Review of Iridescent Pigeons by Candace Walsh
By Nicholas Skaldetvind
Candace Walsh’s Iridescent Pigeons (Yellow Arrow Publishing, 2024) pulses along the spectral tide of memory, braiding the intimate with the mundane, creating a textured meditation on love, familial bonds, and personal reclamation. Her language weaves everyday objects from lemons, dogs, seaweed into a resonant web of at-once connections and separations, echoing Gerard Manley Hopkins’ sensuous attention to form and rhythm: “Glory be to goddesses of heft— / The plush, broad, soft, round, thick.” Walsh’s adroit application of stylistic devices, with an ear keyed for language, illuminates the “sensuous beauty of everyday life” through a lexicon that recalls the lyrical introspection of Woolf’s The Waves and Bishop’s careful rendering of the physical: “I split the lemons crosswise twice, packed salt into the creases, / and stuffed them in the jar until their blood became their brine.”

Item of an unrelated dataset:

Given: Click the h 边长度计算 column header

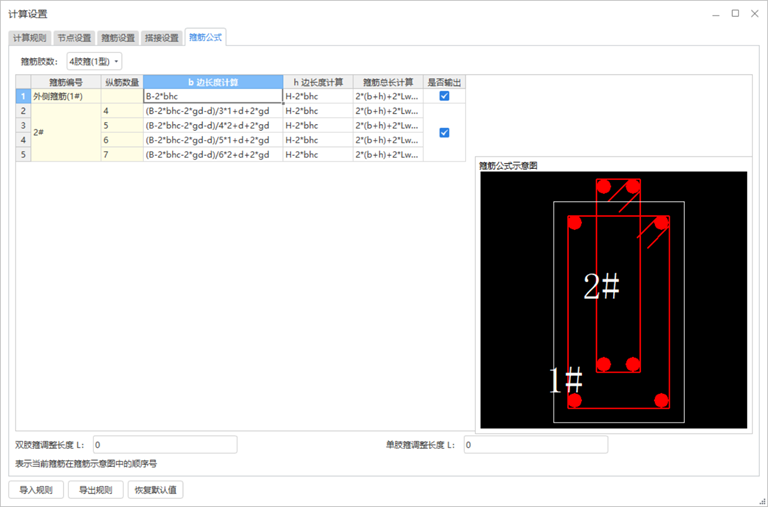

In the book, Walsh ranges from the cento and Sapphic stanzas to free verse, showing a marriage of form and emotional breadth. This reconciliation of form and freedom allows the collection’s overarching themes to come out more clearly; each poem inhabits spaces of queer eros, domesticity, and the unresolved. In poems like “Bowed Beauty” the lyrical voice works with the corporeal as Walsh channels Hopkins’ “Pied Beauty,” creating an ode to the fullness and shape of bodies, capturing a feverish excitement that resists society’s prescribed containment: “When we could finally pounce, / how hot it surged, / or hardly stirred—so deeply stilled. / We know how much it costs / to cut it off. I’d rather clean up blood.”
Walsh is also interested in the nuances of transformation. In “Things I Broke,” mundane snafus become metaphors for the complex fractures of interpersonal relationships, as the poem questions how bonds are strengthened or worn by proximity. It’s unflinching and has the power to leave the reader feeling vulnerable.
Walsh’s work demands an active engagement from readers, prompting us to search for new meaning with each reading. Her language, sometimes meandering in its lyricism, sometimes direct, becomes a site for reflection on what it means to love, to mourn, and to reclaim one’s past through the lens of queerness. Each poem provides occasion and invitation to explore protean forms; each poem is iridescent and irrepressible. Ultimately, Candace Walsh’s collection is a resonant contribution to contemporary queer poetry, examining love in its multiplicity—quietly triumphant, at times painful, often unwavering in its beauty.
Nicolas Skaldetvind is a writer who was born in New York.